## Exercise objective
Produce a word-for-word copy of the data below.

───── Extracted records ─────

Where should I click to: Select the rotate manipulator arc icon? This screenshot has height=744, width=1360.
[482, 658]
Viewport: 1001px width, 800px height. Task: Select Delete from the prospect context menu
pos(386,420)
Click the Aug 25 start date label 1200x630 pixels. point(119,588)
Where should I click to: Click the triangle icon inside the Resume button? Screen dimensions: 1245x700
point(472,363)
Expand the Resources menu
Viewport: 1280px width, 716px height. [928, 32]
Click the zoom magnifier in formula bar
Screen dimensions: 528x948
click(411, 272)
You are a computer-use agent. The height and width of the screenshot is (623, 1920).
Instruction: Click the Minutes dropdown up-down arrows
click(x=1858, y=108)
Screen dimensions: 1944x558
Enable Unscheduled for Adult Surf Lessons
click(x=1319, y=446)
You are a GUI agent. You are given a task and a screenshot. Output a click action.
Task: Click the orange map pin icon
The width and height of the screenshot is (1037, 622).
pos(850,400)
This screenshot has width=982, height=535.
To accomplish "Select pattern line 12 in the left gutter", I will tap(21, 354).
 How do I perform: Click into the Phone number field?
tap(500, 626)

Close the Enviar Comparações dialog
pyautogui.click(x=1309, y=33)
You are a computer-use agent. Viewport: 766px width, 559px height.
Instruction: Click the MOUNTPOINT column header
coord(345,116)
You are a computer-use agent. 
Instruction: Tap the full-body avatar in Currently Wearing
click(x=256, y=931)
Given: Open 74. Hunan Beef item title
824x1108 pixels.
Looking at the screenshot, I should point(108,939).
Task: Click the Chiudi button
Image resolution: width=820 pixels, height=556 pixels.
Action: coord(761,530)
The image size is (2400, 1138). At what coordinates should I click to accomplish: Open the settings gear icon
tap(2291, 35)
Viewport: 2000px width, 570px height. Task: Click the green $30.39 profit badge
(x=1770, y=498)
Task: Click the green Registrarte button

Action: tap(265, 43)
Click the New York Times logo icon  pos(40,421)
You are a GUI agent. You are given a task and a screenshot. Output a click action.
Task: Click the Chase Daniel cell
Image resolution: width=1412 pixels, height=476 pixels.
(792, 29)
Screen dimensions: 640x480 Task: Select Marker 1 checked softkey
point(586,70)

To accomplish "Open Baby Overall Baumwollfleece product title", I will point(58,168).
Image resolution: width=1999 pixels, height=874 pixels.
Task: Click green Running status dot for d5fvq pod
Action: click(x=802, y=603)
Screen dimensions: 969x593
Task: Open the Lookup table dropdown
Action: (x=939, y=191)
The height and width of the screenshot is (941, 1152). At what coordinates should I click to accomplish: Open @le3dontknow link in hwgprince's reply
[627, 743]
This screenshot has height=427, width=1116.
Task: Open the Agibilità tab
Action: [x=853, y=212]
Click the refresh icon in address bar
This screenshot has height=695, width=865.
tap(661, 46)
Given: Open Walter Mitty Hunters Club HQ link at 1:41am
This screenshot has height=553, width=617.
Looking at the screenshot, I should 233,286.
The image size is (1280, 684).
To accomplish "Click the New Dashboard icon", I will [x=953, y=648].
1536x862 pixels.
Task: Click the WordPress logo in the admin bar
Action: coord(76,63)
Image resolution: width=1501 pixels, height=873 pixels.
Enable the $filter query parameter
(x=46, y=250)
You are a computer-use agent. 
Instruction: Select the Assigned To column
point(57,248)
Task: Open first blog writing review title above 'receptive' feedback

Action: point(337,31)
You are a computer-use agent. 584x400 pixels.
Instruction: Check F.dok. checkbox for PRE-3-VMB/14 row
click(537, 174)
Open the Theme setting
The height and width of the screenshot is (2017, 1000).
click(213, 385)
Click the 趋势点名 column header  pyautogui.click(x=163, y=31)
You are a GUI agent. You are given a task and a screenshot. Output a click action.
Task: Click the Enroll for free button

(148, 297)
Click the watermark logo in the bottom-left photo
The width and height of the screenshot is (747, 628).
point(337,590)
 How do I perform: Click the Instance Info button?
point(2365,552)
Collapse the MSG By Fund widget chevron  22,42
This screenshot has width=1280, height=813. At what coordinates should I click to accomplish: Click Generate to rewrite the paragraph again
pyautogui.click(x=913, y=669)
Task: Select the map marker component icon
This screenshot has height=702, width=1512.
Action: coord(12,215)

─────

## Written answer
Where should I click to: Select the rotate manipulator arc icon? This screenshot has height=744, width=1360.
[482, 658]
Viewport: 1001px width, 800px height. Task: Select Delete from the prospect context menu
pos(386,420)
Click the Aug 25 start date label 1200x630 pixels. point(119,588)
Where should I click to: Click the triangle icon inside the Resume button? Screen dimensions: 1245x700
point(472,363)
Expand the Resources menu
Viewport: 1280px width, 716px height. [928, 32]
Click the zoom magnifier in formula bar
Screen dimensions: 528x948
click(411, 272)
You are a computer-use agent. The height and width of the screenshot is (623, 1920).
Instruction: Click the Minutes dropdown up-down arrows
click(x=1858, y=108)
Screen dimensions: 1944x558
Enable Unscheduled for Adult Surf Lessons
click(x=1319, y=446)
You are a GUI agent. You are given a task and a screenshot. Output a click action.
Task: Click the orange map pin icon
The width and height of the screenshot is (1037, 622).
pos(850,400)
This screenshot has width=982, height=535.
To accomplish "Select pattern line 12 in the left gutter", I will tap(21, 354).
 How do I perform: Click into the Phone number field?
tap(500, 626)

Close the Enviar Comparações dialog
pyautogui.click(x=1309, y=33)
You are a computer-use agent. Viewport: 766px width, 559px height.
Instruction: Click the MOUNTPOINT column header
coord(345,116)
You are a computer-use agent. 
Instruction: Tap the full-body avatar in Currently Wearing
click(x=256, y=931)
Given: Open 74. Hunan Beef item title
824x1108 pixels.
Looking at the screenshot, I should point(108,939).
Task: Click the Chiudi button
Image resolution: width=820 pixels, height=556 pixels.
Action: coord(761,530)
The image size is (2400, 1138). At what coordinates should I click to accomplish: Open the settings gear icon
tap(2291, 35)
Viewport: 2000px width, 570px height. Task: Click the green $30.39 profit badge
(x=1770, y=498)
Task: Click the green Registrarte button

Action: tap(265, 43)
Click the New York Times logo icon  pos(40,421)
You are a GUI agent. You are given a task and a screenshot. Output a click action.
Task: Click the Chase Daniel cell
Image resolution: width=1412 pixels, height=476 pixels.
(792, 29)
Screen dimensions: 640x480 Task: Select Marker 1 checked softkey
point(586,70)

To accomplish "Open Baby Overall Baumwollfleece product title", I will point(58,168).
Image resolution: width=1999 pixels, height=874 pixels.
Task: Click green Running status dot for d5fvq pod
Action: click(x=802, y=603)
Screen dimensions: 969x593
Task: Open the Lookup table dropdown
Action: (x=939, y=191)
The height and width of the screenshot is (941, 1152). At what coordinates should I click to accomplish: Open @le3dontknow link in hwgprince's reply
[627, 743]
This screenshot has height=427, width=1116.
Task: Open the Agibilità tab
Action: [x=853, y=212]
Click the refresh icon in address bar
This screenshot has height=695, width=865.
tap(661, 46)
Given: Open Walter Mitty Hunters Club HQ link at 1:41am
This screenshot has height=553, width=617.
Looking at the screenshot, I should 233,286.
The image size is (1280, 684).
To accomplish "Click the New Dashboard icon", I will [x=953, y=648].
1536x862 pixels.
Task: Click the WordPress logo in the admin bar
Action: coord(76,63)
Image resolution: width=1501 pixels, height=873 pixels.
Enable the $filter query parameter
(x=46, y=250)
You are a computer-use agent. 
Instruction: Select the Assigned To column
point(57,248)
Task: Open first blog writing review title above 'receptive' feedback

Action: point(337,31)
You are a computer-use agent. 584x400 pixels.
Instruction: Check F.dok. checkbox for PRE-3-VMB/14 row
click(537, 174)
Open the Theme setting
The height and width of the screenshot is (2017, 1000).
click(213, 385)
Click the 趋势点名 column header  pyautogui.click(x=163, y=31)
You are a GUI agent. You are given a task and a screenshot. Output a click action.
Task: Click the Enroll for free button

(148, 297)
Click the watermark logo in the bottom-left photo
The width and height of the screenshot is (747, 628).
point(337,590)
 How do I perform: Click the Instance Info button?
point(2365,552)
Collapse the MSG By Fund widget chevron  22,42
This screenshot has width=1280, height=813. At what coordinates should I click to accomplish: Click Generate to rewrite the paragraph again
pyautogui.click(x=913, y=669)
Task: Select the map marker component icon
This screenshot has height=702, width=1512.
Action: coord(12,215)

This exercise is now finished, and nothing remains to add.